Flour the workbench and knead very briefly, kneading in enough more flour to make a smooth, non-sticky dough. It will look like quite a small dough ball, but a little bit goes a long way.
With a floured rolling pin, roll the dough out very thin. (If you flip it several times while rolling, you’ll find you can easily get it very thin without sticking. The thinner the better.)
I put it onto a chopping board to cut, but that will depend on your bench hardiness. You can then cut it into any shape you like. To make farfalle, I used the fluted edge of the flan tin to cut the pasta into strips about 2.5 cm thick, then into 5 cm lengths. You can fold and stack the pasta and cut 5 or 6 layers at once to make it a bit faster. I then just squeezed the centre of each little piece of pasta to make the bow shape. This is the bit that takes time.

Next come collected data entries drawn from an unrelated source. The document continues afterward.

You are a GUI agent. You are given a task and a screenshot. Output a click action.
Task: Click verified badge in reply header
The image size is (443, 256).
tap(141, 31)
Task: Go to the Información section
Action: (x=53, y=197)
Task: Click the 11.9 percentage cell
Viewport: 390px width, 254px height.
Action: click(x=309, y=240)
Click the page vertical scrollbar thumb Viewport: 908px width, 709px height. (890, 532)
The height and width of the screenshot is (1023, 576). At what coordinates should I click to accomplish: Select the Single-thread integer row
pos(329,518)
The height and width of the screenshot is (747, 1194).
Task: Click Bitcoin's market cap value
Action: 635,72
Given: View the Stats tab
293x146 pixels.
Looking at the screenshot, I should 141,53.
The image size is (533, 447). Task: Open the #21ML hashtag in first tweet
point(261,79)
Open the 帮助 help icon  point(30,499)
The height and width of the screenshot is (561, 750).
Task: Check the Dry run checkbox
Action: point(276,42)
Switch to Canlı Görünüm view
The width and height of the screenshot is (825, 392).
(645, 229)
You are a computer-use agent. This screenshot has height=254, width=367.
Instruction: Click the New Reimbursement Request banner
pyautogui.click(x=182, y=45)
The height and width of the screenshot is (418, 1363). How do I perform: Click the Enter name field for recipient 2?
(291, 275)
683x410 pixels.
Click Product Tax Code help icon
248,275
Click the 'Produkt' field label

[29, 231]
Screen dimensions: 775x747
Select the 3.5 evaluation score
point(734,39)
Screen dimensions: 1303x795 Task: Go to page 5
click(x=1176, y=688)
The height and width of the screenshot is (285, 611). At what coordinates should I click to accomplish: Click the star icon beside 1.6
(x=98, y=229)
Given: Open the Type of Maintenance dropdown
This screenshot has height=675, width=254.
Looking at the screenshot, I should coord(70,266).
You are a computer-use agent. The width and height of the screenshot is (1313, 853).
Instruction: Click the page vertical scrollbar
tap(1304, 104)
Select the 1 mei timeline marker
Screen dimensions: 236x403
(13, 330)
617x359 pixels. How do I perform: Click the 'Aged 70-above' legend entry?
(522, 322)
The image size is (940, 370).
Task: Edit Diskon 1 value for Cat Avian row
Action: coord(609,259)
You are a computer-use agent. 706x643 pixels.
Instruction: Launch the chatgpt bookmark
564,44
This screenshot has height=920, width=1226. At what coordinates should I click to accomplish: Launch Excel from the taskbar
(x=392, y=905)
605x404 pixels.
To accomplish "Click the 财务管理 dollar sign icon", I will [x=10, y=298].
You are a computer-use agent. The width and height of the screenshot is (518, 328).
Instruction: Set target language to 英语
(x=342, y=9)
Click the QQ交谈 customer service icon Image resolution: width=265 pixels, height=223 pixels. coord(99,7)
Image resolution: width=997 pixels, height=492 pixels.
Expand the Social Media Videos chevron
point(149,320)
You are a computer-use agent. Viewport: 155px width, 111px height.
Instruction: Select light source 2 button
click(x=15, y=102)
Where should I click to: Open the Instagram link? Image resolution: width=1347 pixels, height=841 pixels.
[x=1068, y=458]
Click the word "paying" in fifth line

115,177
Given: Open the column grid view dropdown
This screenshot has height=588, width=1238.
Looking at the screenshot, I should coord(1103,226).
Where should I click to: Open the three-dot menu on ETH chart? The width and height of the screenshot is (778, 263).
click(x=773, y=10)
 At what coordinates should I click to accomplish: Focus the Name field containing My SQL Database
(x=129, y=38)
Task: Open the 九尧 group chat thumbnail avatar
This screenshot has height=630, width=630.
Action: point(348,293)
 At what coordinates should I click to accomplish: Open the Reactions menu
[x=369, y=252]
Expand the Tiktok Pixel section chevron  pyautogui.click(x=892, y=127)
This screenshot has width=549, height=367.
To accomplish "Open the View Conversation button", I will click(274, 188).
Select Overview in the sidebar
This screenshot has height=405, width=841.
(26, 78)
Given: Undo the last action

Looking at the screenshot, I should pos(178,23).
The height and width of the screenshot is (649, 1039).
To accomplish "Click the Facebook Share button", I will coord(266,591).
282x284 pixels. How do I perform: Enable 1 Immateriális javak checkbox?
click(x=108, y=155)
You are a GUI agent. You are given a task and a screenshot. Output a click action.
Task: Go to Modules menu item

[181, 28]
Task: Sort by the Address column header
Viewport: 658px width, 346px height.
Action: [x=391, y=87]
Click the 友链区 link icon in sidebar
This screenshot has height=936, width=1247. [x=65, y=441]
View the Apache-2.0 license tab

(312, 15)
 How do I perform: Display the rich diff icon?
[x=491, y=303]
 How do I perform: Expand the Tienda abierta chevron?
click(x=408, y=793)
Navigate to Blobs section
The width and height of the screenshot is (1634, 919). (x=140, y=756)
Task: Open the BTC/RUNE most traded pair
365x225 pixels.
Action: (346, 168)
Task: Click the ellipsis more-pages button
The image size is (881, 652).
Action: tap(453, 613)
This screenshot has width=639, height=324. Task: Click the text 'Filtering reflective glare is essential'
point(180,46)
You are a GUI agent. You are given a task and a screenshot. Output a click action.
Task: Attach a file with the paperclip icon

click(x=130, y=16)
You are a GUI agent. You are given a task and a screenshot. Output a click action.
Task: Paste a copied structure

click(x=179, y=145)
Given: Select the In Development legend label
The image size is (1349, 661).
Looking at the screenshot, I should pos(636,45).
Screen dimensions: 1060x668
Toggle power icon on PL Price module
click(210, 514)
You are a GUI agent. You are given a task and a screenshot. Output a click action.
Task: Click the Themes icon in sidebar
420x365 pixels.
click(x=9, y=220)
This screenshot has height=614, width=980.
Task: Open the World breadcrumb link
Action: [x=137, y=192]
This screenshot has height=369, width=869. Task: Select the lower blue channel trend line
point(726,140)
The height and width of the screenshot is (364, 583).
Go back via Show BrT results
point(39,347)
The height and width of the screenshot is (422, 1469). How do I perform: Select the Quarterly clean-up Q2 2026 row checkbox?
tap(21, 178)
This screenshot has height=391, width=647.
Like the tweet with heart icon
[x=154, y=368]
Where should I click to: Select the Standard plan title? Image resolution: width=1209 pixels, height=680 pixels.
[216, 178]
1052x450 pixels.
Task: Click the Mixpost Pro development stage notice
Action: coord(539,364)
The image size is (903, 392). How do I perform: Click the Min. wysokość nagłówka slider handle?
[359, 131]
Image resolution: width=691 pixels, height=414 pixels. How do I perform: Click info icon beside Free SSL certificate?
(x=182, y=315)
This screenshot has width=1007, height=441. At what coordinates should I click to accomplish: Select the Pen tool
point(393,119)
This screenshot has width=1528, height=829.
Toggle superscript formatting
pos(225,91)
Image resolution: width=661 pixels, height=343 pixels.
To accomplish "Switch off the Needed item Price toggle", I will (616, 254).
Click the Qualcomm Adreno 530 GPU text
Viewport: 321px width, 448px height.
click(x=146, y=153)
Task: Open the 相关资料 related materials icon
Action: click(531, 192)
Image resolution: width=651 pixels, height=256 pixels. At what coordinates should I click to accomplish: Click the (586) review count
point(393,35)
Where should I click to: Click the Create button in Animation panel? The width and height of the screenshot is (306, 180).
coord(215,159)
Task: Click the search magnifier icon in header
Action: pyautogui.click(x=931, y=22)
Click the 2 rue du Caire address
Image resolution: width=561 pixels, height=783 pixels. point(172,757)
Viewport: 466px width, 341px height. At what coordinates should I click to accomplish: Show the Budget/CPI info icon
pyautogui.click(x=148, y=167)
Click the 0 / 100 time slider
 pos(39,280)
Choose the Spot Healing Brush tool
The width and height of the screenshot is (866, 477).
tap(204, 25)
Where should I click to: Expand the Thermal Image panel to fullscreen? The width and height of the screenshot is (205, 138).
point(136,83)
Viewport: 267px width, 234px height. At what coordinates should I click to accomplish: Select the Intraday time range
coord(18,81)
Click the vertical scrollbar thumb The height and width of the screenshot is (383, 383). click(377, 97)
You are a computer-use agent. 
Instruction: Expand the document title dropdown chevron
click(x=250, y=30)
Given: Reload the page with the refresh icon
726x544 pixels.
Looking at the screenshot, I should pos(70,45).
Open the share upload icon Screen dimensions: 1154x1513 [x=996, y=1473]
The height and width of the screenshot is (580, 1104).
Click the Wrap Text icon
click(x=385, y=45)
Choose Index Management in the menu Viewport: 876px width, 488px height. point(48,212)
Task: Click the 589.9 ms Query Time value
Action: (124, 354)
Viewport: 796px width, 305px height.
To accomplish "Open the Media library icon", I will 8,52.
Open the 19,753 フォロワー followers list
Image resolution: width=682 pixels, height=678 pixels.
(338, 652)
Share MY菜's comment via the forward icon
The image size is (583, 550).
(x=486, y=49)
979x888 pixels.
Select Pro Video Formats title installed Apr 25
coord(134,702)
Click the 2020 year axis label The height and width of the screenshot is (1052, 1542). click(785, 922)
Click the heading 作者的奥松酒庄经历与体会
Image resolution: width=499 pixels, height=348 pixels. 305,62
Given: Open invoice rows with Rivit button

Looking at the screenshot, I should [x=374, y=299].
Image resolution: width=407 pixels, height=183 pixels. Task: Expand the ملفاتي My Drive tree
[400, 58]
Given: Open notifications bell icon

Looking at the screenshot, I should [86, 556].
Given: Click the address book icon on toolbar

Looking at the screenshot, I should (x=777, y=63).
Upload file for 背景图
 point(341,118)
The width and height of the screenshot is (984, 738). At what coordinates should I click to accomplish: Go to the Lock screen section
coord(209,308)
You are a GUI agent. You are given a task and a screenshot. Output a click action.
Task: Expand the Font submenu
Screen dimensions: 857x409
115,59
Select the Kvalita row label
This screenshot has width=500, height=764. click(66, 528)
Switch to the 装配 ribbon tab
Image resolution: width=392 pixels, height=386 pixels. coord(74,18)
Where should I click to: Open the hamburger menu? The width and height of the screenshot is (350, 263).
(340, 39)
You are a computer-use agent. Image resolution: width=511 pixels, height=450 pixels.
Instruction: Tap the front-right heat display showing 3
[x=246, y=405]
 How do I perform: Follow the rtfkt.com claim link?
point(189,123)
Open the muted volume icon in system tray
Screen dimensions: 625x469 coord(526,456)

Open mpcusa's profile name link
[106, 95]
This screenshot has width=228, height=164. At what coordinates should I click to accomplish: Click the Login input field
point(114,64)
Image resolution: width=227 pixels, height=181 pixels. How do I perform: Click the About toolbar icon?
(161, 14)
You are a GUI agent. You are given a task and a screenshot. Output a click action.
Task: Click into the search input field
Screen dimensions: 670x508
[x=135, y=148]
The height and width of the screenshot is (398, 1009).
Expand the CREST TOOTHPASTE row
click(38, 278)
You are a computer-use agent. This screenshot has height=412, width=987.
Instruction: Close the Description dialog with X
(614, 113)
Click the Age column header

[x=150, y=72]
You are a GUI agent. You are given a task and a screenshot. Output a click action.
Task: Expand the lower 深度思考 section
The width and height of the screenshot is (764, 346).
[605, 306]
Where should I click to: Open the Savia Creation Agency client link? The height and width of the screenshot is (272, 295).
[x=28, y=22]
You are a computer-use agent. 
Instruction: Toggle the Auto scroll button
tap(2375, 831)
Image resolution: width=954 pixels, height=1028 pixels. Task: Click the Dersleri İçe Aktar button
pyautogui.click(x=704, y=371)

Kids may enjoy helping.
Put a pot of water on to boil and leave the pasta spread out to dry a little while you make the sauces.
You don’t need to wash the food processor.
- 1 egg
- 80 grams of low fat feta
- 2 big dessertspoons of low fat cottage cheese
They are all fresh vegetables that take no time to cook, so this will come together in 5 minutes;
In a heavy frypan, with a little olive oil, add (in more or less this order, giving it a stir with each addition)
- a small leek, finely chopped
- a handful of single shelled broad beans
- 4 or 5 leaves of kale or silver beet, or a couple of each (just the greens, not the stems)
- a big handful of shelled fresh peas
- a big handful of snow peas, chopped into bites
- a dozen or so olives, roughly chopped
- half a dozen spears of fresh asparagus, any woody bits removed and roughly chopped
- juice of half a lemon
- a heaped dessertspoon of chopped fresh mint. (The fresh mint really changes it – it’s not essential but really worth adding)
- Cook the pasta in the pot of boiling water until it rises to the surface, which will be in about 2 minutes.
- Reserve a little of the cooking water and drain the pasta, then return it to the hot pot.
- Blend a little of the cooking water in with the carbonara sauce to make a cream consistency, then gently toss it through the pasta in the hot pot. Put the lid on and leave for a minute for the egg to just coddle a little and thicken the sauce.
- Add the vegetables, toss through and serve, with a grating of parmesan and black pepper on top.